Antigen presentation assays

Flt3-L-differentiated bmDC obtained from C3H/HeN were treated with indicated concentration of HEL or with 5 μM of 46-61 HEL peptide and incubated for 8 h with 100 nM of LPS in presence or not of GSK2656157. DCs were fixed mildly with 0.25% PFA, 2 min, RT, and prior quenching with 10 mM glycine. DCs were co-cultivated with 3A9 (HEL 46-61 on I-Ak) specific T hybridoma at 5:1 (T:DC) ratio for 18 h. CD69 up-regulation and IL-2 production was determined, respectively, by cytometry and ELISA.

Immunohistochemistry

Spleens were snap frozen in Tissue Tek (Sakura Finetek). Frozen sections (8 μm) were fixed with acetone permeabilized with 0.05% saponin. The following antibodies were used for the staining: CD11c (N418) from BioLegend (Ref 117301), p-eIF2α (Ser 52) from Invitrogen (Ref 44-728G), CD11b (M1/70) from BD Biosciences, CD8α-biotin (53-6.7) BioLegend (Ref 100703), and B220 (RA3-6B2) from Invitrogen (Ref 14-0452-81). Images were collected using a Zeiss LSM 510 confocal microscope. Image processing was performed with Zeiss LSM software.

Mice

Wild-type (WT) female C57BL/6 and C3H/HeN mice were purchased from Janvier. PKR−/− C57BL/6 were a kind gift from Dr Bryan Williams (Hudson Institute of Medical Research) (Kumar et al, 1997). PERK^loxp/loxp mice were the kind gift of Dr Doug Cavener (Zhang et al, 2006) and purchased from Jackson Laboratories. GADD34ΔC^loxp/loxp mice were developed at the Centre d’Immunophénomique (CIPHE). PERK^loxp/loxp and GADD34^loxp/loxp were crossed with Itgax-Cre+ mice (Caton et al, 2007) and backcrossed, to obtain stable homozygotic lines for the loxp sites expressing Cre. For all studies, age-matched WT and transgenic 6–9 wk females were used. All animals were maintained in the animal facility of CIML or CIPHE under specific pathogen–free conditions accredited by the French Ministry of Agriculture to perform experiments on live mice. These studies were carried out in strict accordance with Guide for the Care and Use of Laboratory Animals of the European Union. All experiments were approved by the Comité d’Ethique PACA and MESRI (approval number APAFIS#10010-201902071610358). All efforts were made to minimize animal suffering.
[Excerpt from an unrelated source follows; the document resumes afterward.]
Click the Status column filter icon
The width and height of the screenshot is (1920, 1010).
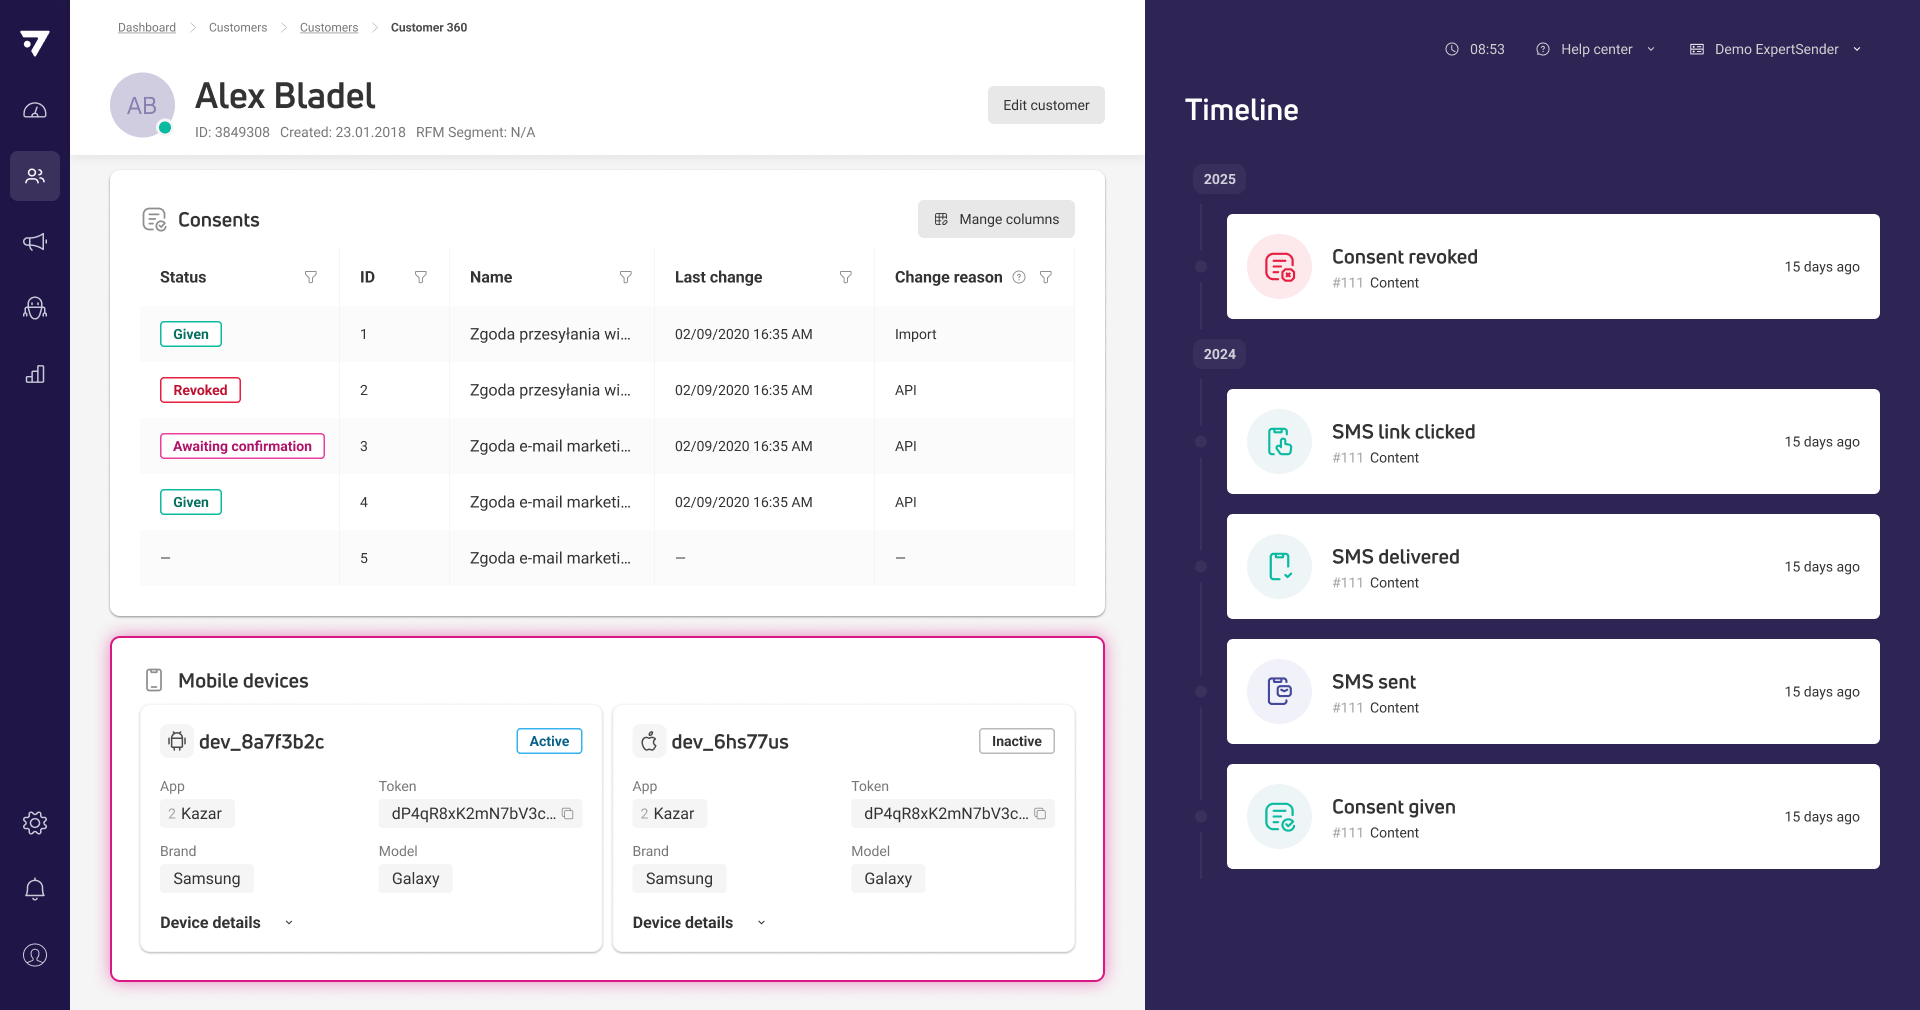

Preparation of microchannels and speed of migration measurement

Microchannels were prepared as previously described (Vargas et al, 2016). For velocity measurements (carried out in 4-by-5 µm microchannels), phase-contrast images of migrating cells were acquired during 16 h (frame rate of 2 min) on an epifluorescence Nikon Ti-E video microscope equipped with a cooled charge-coupled device camera (HQ2; Photometrics) and a 10× objective. Kymographs of migrating cells were generated and analyzed using a custom program.

Statistical analysis

Statistical analysis was performed using GraphPad Prism Software. The most appropriate statistical test was chosen according to each data set. Mainly, we used Wilcoxon test, Mann–Whitney test, t test, and multiple comparison with Dunnett’s correction. *P < 0.5, **P < 0.01, ***P < 0.001, and ****P < 0.0001.